The problem:
Locate the string "named" in the records below. Copy every line where it occurs.

Extracted information:
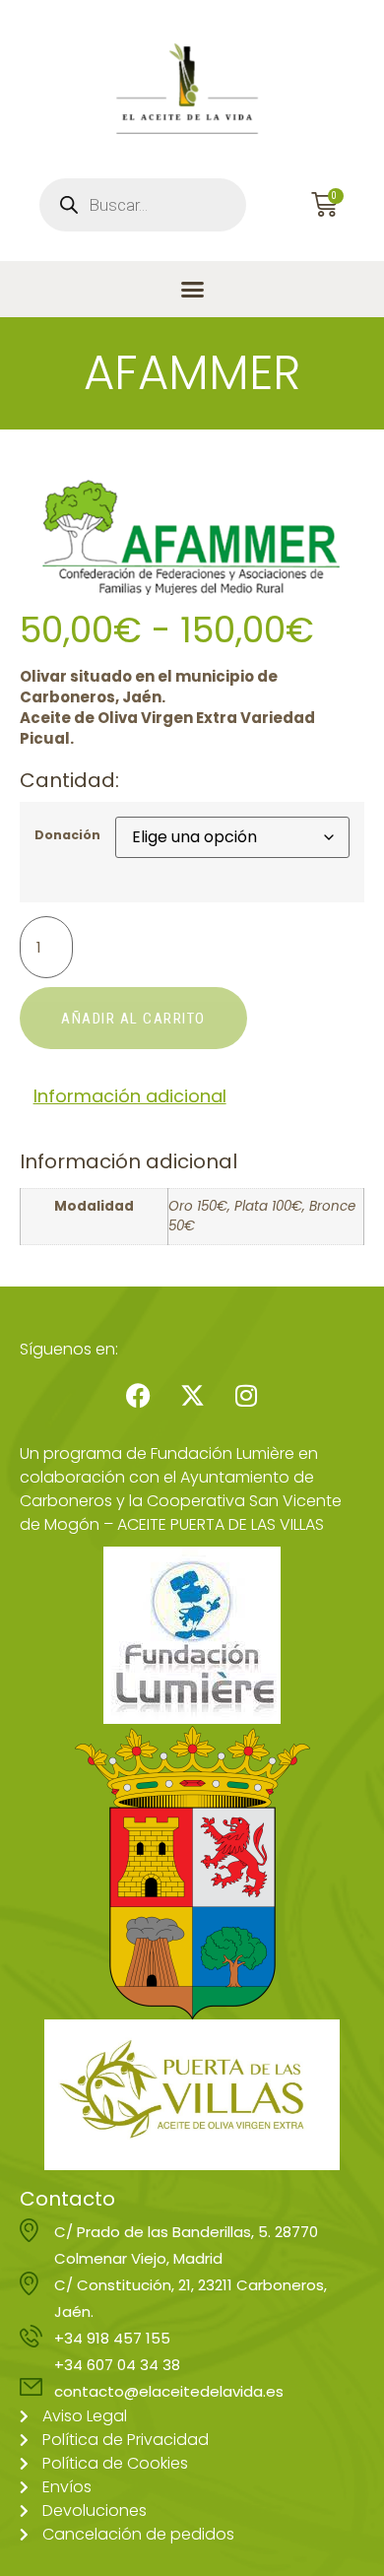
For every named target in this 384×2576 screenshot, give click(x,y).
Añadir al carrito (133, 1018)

* * *

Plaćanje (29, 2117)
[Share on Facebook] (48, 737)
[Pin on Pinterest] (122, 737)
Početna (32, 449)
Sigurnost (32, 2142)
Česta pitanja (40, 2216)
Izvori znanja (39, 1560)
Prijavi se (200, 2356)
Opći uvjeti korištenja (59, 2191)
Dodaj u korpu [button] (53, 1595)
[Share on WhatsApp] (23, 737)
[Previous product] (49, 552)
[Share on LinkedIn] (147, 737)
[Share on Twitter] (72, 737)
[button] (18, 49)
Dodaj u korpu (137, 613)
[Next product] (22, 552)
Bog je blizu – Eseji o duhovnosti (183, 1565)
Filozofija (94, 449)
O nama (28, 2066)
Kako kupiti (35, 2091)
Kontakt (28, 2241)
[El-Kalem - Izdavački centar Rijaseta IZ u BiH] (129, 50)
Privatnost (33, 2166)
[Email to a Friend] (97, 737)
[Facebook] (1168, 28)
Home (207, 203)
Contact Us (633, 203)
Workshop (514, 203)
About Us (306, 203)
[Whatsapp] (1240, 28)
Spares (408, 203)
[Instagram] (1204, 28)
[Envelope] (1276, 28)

==

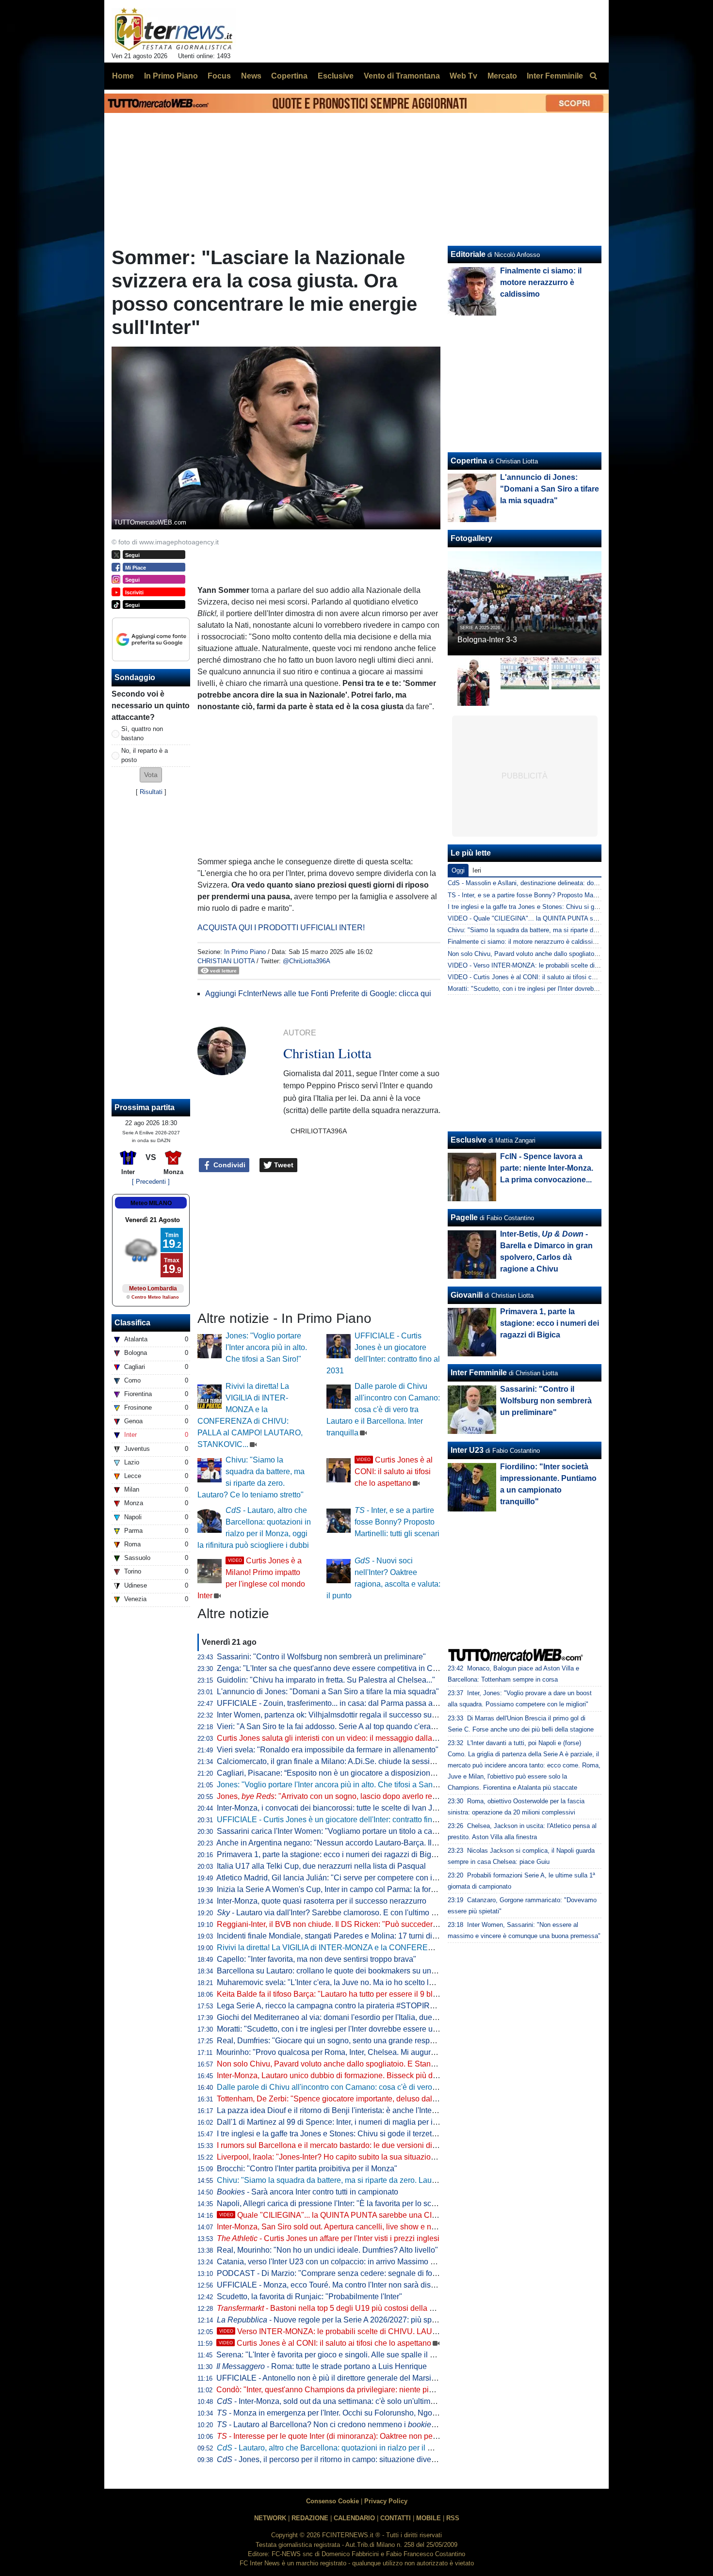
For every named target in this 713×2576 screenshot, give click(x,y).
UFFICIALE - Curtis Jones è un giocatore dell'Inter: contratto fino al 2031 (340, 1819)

Task solution:
For every named target in this 384×2576 screenshot, give click(x,y).
For every named target in this 713×2576 screenshot, give click(x,y).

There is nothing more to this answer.